During the talk, Shostak, a member of the board of the SpaceWorld Foundation, put the plans in an educational context. Unlike existing science museums in the Bay Area, which have a historical focus, the SpaceWorld museum would emphasize the future of space exploration.

Even though "we can predict what's going to happen to the universe," Shostak said, "no center tells kids the future as well as the past."

During his lecture, which took place at the committee's bi-weekly luncheon at the Golden Wok, Shostak compared today's children to the Columbus-era explorers who mapped the globe. "This is the generation that's going to map the solar system," he said. "You read this in the paper in drips and drabs. But if you step back from the individual stories, you'll see we're sending the machines and eventually people to these worlds."

The SpaceWorld Foundation board, which also includes celebrities Sally Ride and James Cameron, is considering two distinct plans: an exhibit at the NASA Ames Visitor Center and a large museum at Hanger One. Both would have a theme of space exploration.

"I think saving Hanger One is good because it's an icon for the South Bay," Shostak said, adding, "The real reason I want to save it is for the reuse. You have all this vertical space, you can do things with it you otherwise couldn't do. Four thousand feet — you could put a space elevator inside."

According to Shostak, a feasibility study conducted by his board says that the SpaceWorld museum would cost $400 million to build and then a tenth of that to maintain every year.
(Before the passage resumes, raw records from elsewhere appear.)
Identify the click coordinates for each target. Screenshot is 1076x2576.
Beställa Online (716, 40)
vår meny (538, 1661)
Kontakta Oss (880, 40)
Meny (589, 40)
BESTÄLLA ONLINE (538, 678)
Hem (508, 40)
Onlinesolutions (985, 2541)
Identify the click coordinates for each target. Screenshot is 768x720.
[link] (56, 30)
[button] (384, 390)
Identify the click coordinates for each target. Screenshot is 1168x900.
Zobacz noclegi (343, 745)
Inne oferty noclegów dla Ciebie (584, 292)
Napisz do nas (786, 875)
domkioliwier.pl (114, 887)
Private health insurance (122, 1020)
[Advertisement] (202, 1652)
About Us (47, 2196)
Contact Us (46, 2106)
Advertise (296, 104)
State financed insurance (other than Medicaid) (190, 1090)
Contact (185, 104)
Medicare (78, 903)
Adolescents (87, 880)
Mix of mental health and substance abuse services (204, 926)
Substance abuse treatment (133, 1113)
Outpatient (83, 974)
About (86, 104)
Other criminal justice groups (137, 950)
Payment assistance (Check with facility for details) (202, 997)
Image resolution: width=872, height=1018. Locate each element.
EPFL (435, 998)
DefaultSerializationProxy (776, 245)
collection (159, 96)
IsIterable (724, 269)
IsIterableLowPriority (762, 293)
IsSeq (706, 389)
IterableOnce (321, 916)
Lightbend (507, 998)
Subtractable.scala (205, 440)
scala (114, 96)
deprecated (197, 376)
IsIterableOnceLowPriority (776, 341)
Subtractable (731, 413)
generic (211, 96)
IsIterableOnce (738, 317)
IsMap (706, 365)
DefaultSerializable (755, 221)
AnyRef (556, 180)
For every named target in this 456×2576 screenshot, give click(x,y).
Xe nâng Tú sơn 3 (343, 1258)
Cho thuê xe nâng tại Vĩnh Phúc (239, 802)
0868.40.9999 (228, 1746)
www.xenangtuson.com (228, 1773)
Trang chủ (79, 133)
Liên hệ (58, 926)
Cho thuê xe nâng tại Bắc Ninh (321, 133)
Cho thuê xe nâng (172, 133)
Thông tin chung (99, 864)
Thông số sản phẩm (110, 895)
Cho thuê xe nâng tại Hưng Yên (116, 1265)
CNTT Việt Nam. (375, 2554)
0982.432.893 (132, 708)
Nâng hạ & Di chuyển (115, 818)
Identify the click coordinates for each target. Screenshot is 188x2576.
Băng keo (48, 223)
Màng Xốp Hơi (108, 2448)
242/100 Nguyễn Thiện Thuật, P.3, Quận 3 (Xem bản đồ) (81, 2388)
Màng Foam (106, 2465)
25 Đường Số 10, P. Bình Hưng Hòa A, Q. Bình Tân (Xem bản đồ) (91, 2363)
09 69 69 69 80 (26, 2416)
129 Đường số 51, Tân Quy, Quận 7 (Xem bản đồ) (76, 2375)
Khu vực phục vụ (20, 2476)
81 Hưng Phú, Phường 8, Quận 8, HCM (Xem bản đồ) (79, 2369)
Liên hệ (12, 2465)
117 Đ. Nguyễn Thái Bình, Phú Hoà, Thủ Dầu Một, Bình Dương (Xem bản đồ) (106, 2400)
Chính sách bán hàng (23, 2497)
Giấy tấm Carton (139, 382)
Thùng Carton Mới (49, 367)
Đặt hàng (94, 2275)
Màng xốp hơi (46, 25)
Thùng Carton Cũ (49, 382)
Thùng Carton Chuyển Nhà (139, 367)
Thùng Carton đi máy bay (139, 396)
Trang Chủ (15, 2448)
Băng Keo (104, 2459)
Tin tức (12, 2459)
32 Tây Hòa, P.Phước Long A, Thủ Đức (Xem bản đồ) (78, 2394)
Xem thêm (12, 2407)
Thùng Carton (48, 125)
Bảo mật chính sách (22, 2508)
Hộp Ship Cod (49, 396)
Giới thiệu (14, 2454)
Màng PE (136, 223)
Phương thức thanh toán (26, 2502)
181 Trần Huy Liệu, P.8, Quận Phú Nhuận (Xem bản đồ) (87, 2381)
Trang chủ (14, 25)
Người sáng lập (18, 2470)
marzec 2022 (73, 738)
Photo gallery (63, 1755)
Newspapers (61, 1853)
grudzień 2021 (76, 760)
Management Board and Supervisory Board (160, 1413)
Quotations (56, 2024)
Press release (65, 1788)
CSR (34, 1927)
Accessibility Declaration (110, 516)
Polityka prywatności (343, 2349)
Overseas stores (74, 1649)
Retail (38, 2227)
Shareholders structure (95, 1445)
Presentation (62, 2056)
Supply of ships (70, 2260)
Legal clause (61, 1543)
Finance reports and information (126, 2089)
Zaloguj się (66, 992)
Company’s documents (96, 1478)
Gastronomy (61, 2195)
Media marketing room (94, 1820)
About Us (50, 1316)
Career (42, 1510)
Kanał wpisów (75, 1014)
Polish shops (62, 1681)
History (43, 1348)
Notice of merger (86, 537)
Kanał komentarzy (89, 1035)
It would bring in one million visitors every year, the board estimates, and pay for itself by generating tens of millions of dollars for Mountain View.

"The hanger itself is structurally sound, it's the siding that is the problem," Shostak said, noting that repairs would be expensive.

Shostak believes that a museum large enough to fill Hanger One would have advantages by its size alone: "This is so big you don't get to see it all in one day, so you go back." He said it's common for smaller museums to draw large crowds in their first year but not afterward, which indicates that a bigger museum would be smarter strategically.

"I think there is a minimum-mass argument here, that if it's not big enough it's not going to last."

However, the board of the SpaceWorld Foundation has temporarily shifted its focus to the smaller-scale project. An exhibit at NASA Ames Visitor Center, called "SpaceWorld at NASA," would fill the Space Camp Tent and cost between $3 million and $4 million to build. Shostak expects that project to open within two years.

A full-scale museum at Hanger One, meanwhile, would take four or five years to build. "A big impediment now is seed money," Shostak said, adding, "A lot of companies would donate if they thought this was going to happen."

That, in turn, is impeded by the fact that no one can build anything in Hangar One until it's cleaned up.